▶ **記録情報**

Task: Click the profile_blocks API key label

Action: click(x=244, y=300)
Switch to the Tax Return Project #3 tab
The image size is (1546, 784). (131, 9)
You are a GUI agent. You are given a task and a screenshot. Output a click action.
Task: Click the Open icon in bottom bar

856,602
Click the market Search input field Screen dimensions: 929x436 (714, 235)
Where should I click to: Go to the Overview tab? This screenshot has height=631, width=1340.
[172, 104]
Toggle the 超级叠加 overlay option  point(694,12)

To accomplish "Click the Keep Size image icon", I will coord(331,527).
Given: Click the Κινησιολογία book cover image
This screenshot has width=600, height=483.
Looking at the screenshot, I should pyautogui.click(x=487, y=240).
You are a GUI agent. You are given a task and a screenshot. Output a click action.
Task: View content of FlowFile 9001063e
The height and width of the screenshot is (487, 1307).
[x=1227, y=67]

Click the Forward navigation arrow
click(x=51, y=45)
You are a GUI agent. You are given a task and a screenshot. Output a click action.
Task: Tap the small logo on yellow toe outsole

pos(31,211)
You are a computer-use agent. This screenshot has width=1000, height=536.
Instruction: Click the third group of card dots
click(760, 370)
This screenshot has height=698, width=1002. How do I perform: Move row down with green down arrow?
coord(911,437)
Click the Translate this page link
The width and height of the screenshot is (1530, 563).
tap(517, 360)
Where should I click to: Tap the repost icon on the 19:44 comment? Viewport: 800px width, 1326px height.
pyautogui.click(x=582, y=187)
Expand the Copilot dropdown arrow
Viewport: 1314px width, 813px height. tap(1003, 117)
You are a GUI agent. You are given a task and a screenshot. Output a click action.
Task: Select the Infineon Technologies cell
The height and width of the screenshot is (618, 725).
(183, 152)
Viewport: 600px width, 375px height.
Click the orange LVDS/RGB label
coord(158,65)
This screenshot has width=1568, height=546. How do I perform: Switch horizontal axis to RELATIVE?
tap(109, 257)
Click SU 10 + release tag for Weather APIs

▶ **目標**
全項目の行を書き直し、「Forward」を「Back」に置き換える。ほかは一切変えない。

▶ **タスク出力**
Task: Click the profile_blocks API key label

Action: click(x=244, y=300)
Switch to the Tax Return Project #3 tab
The image size is (1546, 784). (131, 9)
You are a GUI agent. You are given a task and a screenshot. Output a click action.
Task: Click the Open icon in bottom bar

856,602
Click the market Search input field Screen dimensions: 929x436 (714, 235)
Where should I click to: Go to the Overview tab? This screenshot has height=631, width=1340.
[172, 104]
Toggle the 超级叠加 overlay option  point(694,12)

To accomplish "Click the Keep Size image icon", I will coord(331,527).
Given: Click the Κινησιολογία book cover image
This screenshot has width=600, height=483.
Looking at the screenshot, I should pyautogui.click(x=487, y=240).
You are a GUI agent. You are given a task and a screenshot. Output a click action.
Task: View content of FlowFile 9001063e
The height and width of the screenshot is (487, 1307).
[x=1227, y=67]

Click the Back navigation arrow
click(x=51, y=45)
You are a GUI agent. You are given a task and a screenshot. Output a click action.
Task: Tap the small logo on yellow toe outsole

pos(31,211)
You are a computer-use agent. This screenshot has width=1000, height=536.
Instruction: Click the third group of card dots
click(760, 370)
This screenshot has height=698, width=1002. How do I perform: Move row down with green down arrow?
coord(911,437)
Click the Translate this page link
The width and height of the screenshot is (1530, 563).
tap(517, 360)
Where should I click to: Tap the repost icon on the 19:44 comment? Viewport: 800px width, 1326px height.
pyautogui.click(x=582, y=187)
Expand the Copilot dropdown arrow
Viewport: 1314px width, 813px height. tap(1003, 117)
You are a GUI agent. You are given a task and a screenshot. Output a click action.
Task: Select the Infineon Technologies cell
The height and width of the screenshot is (618, 725).
(183, 152)
Viewport: 600px width, 375px height.
Click the orange LVDS/RGB label
coord(158,65)
This screenshot has width=1568, height=546. How do I perform: Switch horizontal axis to RELATIVE?
tap(109, 257)
Click SU 10 + release tag for Weather APIs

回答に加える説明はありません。